指向数据行
▬▬▬
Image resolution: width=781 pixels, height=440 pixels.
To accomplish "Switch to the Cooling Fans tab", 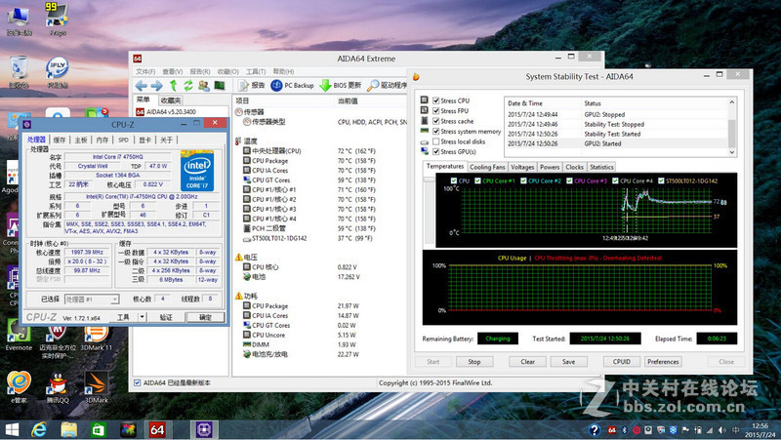I will coord(488,167).
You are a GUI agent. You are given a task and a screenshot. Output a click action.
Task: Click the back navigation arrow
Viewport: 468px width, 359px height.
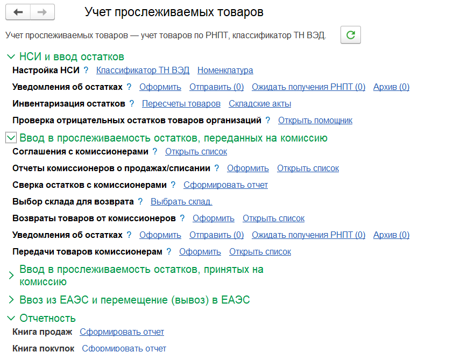pos(18,12)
▬▬▬
** 书面练习 **
从上面的记录中选出含有字符串“width”的每一行，并照原样抄写下来。注意区分大小写。

** 题目解答 **
Image resolution: width=781 pixels, height=440 pixels.
Viewport: 468px width, 359px height.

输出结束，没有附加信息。